Consolidated net sales were $58.6 million in the first six months of 2005, an increase of 0.4% compared to the first six months of 2004. WI&A net sales of $48.0 million declined 3.9% compared to the prior year. Sales from the optical segment of $10.6 million in the first six months of 2005 increased 26.0% compared to the first six months of 2004. The effect of foreign exchange was favorable to consolidated 2005 sales results by approximately $644,000, or 1.1 percentage points.

(THOUSANDS OF DOLLARS)

SIX MONTHS ENDED

PERCENTAGE

JULY 2, 2005

JULY 3, 2004

CHANGE

Writing Instruments and Accessories:

Americas

$ 21,718

$ 23,850

( 8.9)%

Europe, Middle East and Africa

15,172

15,768

( 3.8)%

Asia

9,643

9,141

5.5 %

Other

1,476

1,222

20.8 %

Sub-total

48,009

49,981

( 3.9)%

Optical

10,591

8,406

26.0 %

Consolidated Net Sales

$ 58,600

$ 58,387

0.4 %

WI&A revenue in the Americas region declined 8.9% to $21.7 million in the first six months of 2005 compared to the first six months of 2004. All of the major channels of the Americas business declined in the first six months of 2005 compared to the first six months of 2004. The lower level of new products sold in the first six months of 2005 compared to the first six months of 2004, which included the launch of Verve, was a primary reason for this result. Sales of the Company's more established product lines, including our largest product line, Century, as well as Townsend, ATX and Morph increased in the Americas in the first six months of 2005 as compared to the first six months of 2004. The Company plans to launch a number of new products in these channels in the second half of 2005.

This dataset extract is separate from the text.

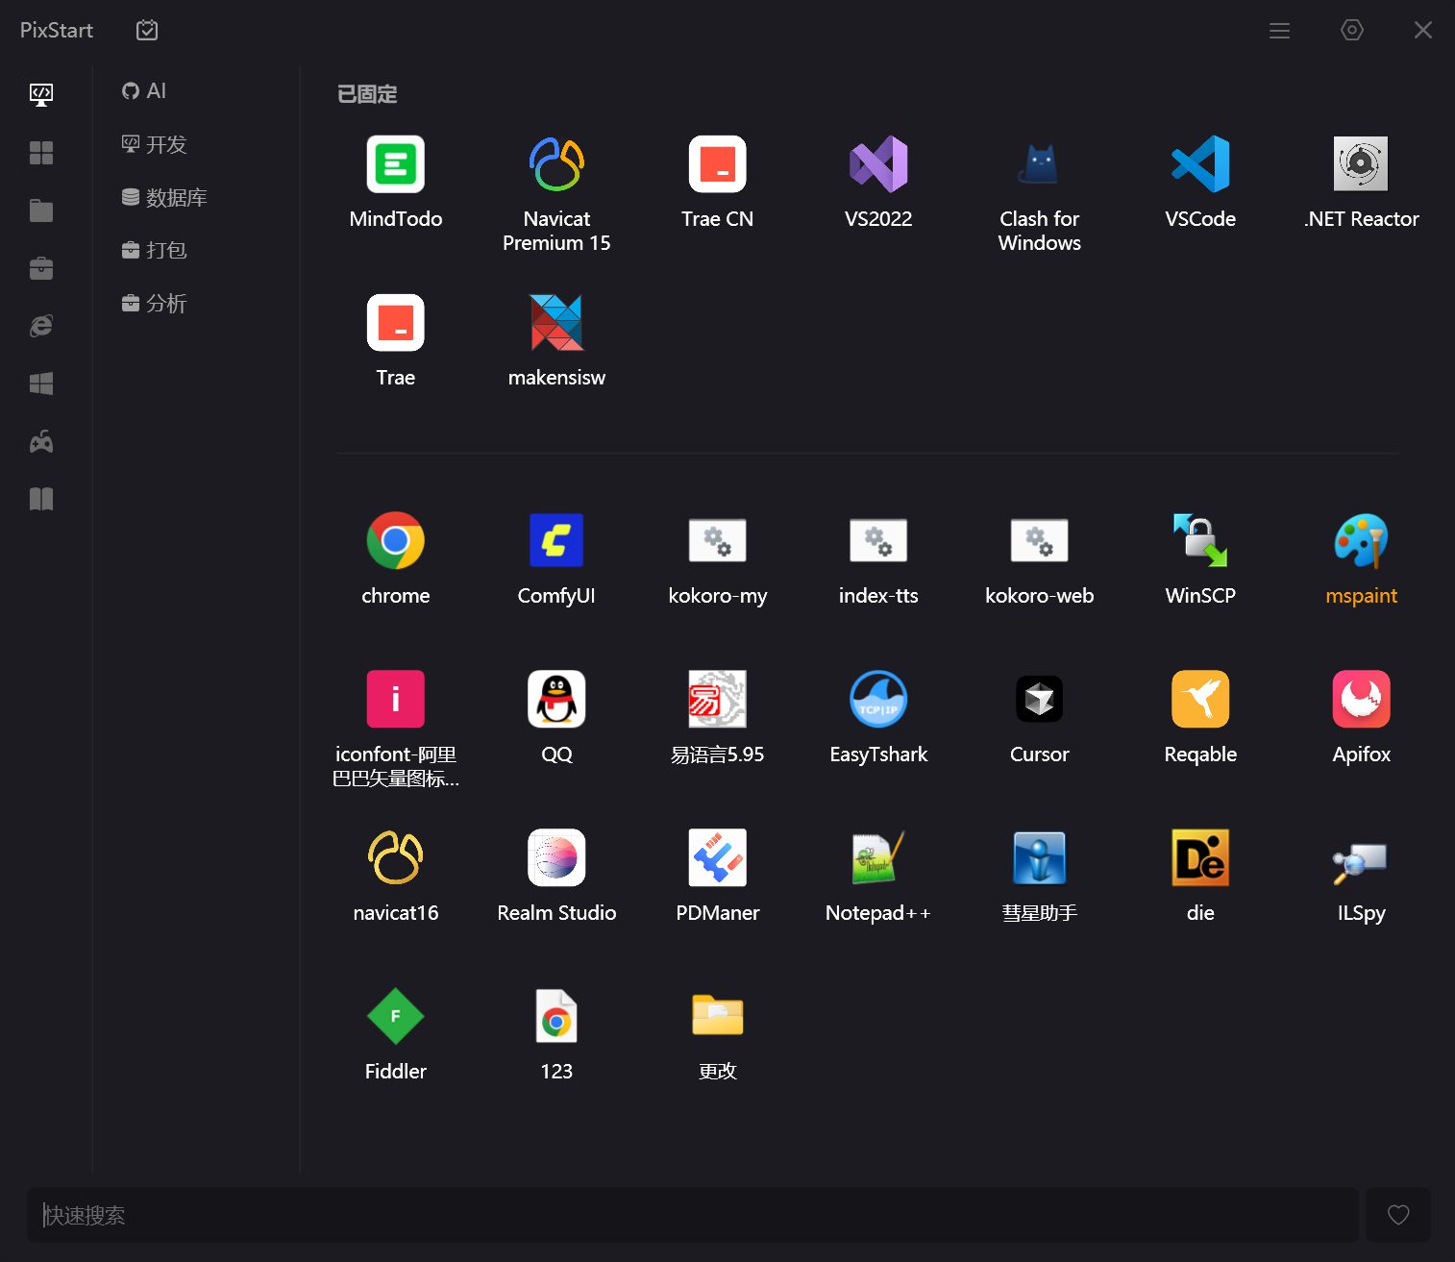
Task: Open Notepad++
Action: (x=877, y=857)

The Europe, Middle East and Africa ("EMEA") region sales of $15.2 million decreased 3.8% compared to last year. Retail sales increased 4% while business gift sales decreased 15%. Excluding the favorable impact of foreign exchange, EMEA revenue decreased approximately 6.7% during the first six months of 2005 compared to the first six months of 2004.

Sales of $9.6 million in the Asian markets were 5.5% higher in the first six months of 2005 compared to the first six months of 2004. Retail sales increased 9% while business gift sales increased 2%. Excluding the favorable impact of foreign exchange, revenue in Asia increased approximately 3.6% during the first six months of 2005 compared to the first six months of 2004.

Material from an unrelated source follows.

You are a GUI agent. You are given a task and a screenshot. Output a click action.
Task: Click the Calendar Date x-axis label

Other revenue, which includes both OEM revenue as well as revenue from Cross Retail Ventures, was $1.5 million and represented 3.1% of total writing instruments and accessory revenue in the first six months of 2005 compared to 2.4% in the first six months of 2004. OEM revenue increased 1.3% compared to 2004.

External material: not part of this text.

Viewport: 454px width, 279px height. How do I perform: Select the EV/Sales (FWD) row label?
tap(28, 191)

Optical segment sales of $10.6 million in the first six months of 2005 increased 26.0% compared to the first six months of 2004. This was primarily the result of new product launches, expanded geographic distribution and a more diverse consumer mix.

Gross margin for the first six months of 2005 was 49.8%, down 1.8 percentage points from 2004's first six months margin. The primary reason for this decline was a $682,000 property tax refund recorded as a reduction of cost of goods sold in the first six months of 2004. Excluding the benefit of the property tax refund, gross margin decreased 0.6 percentage points due in part to costs related to the transition to offshore manufacturing as well as the effects of product mix.

Selling, General and Administrative ("SG&A") expenses of $28.0 million in the first six months of 2005 were 2.7% lower than the first six months of 2004. WI&A SG&A was 5.3% lower in the first six months of 2005 compared to the first six months of 2004. This was due largely to the cost savings generated from the Company's restructuring program as well as a continued focus on operational efficiencies. Optical segment SG&A increased 18.2% in the first six months of 2005 due largely to higher planned selling expenses related to building the business.

Research and Development ("R&D") expenses in the first six months of 2005 were lower than the comparable 2004 period by 10.1%. Writing instrument and accessories R&D was 8.6% lower than the prior year largely due to lower planned R&D expenditures.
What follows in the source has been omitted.